To address the above issue and clarify whether the ~80 Da mass increase corresponds to –SSMe or –SSO₃⁻ forms of GSH, papain, and Gpx3, we designed and synthesized an analog of MMTS, S-4-bromobenzyl methanethiosulfonate (BBMTS; Figure 4a). Compared to MMTS, the advantage of this reagent is two-fold: i) a larger mass change results from the thio-BBMTS adduct (+200 Da), and ii) BBMTS exhibits the telltale bromine mass pattern (i.e., strong peaks at M−1 and M+1), which can be discerned in low-molecular-weight peptides, including GSH. Initially, we verified the reactivity of BBMTS, which proved comparable to MMTS (Tables S1 and S2). We then tested the BBMTS reagent in reactions with the GSH and protein persulfide models. As shown in Figure 4b, treatment of glutathione persulfide with BBMTS, gave a small amount of the desired persulfide derviative 25 and a large peak of the thiol derviative 26 (both confirmed using the bromine signature afforded by the new reagent), as well as the thiosulfate byproduct 27 (also detailed in Figures S4–7 and Table S3). On the other hand, the reaction between protein persulfides and BBMTS clearly showed the formation of the desired persulfide derivatives, as well as alkyl polysulfides (Figures 4c and 4d). Taken together, these data unequivocally establish that the nucleophilic sulfane sulfur of protein persulfides reacts with electrophilic MMTS and BBMTS reagents.

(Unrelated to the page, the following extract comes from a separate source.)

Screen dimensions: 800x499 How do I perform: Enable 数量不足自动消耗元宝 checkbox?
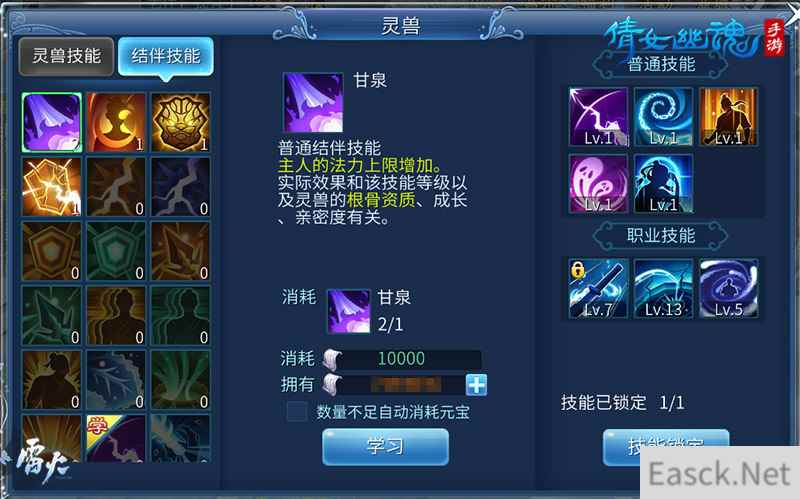(x=297, y=411)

Reactivity of the GSH and protein persulfide models with BBMTS. a) Synthesis of S-4-bromobenzyl methanethiosulfonate (BBMTS). Mass analyses of the reaction between: b) GSH persulfide and BBMTS. c) papain persulfide and BBMTS [⁺papain-SO₃⁻ (sulfonic acid); *papain-S-SO₃⁻ (thiosulfate)], and d) Gpx3 persulfide and BBMTS.

Since the MMTS and BBMTS electrophiles react with protein persulfides, an important question arises: what does the biotin signal in the modified BST stem from? To address this issue, we treated papain and Gpx3 products of the MMTS/BBMTS alkyation step with the biotin-HPDP analog, N-acetylcysteine pyridyldisulfide (NACP). Ensuing intact MS analysis of these reactions indicated the following: i) no product corresponding to a NACP-labeled persulfide was detected in papain or Gpx3, ii) a small amount of NACP-labeled thiol was observed in papain (32; Figures 5a and 5b), and iii) no NACP-labeled thiol was observed in Gpx3 (Figures 5c and 5d). These studies suggest that the protein-NACP labeling product is derived from thiol alkylation.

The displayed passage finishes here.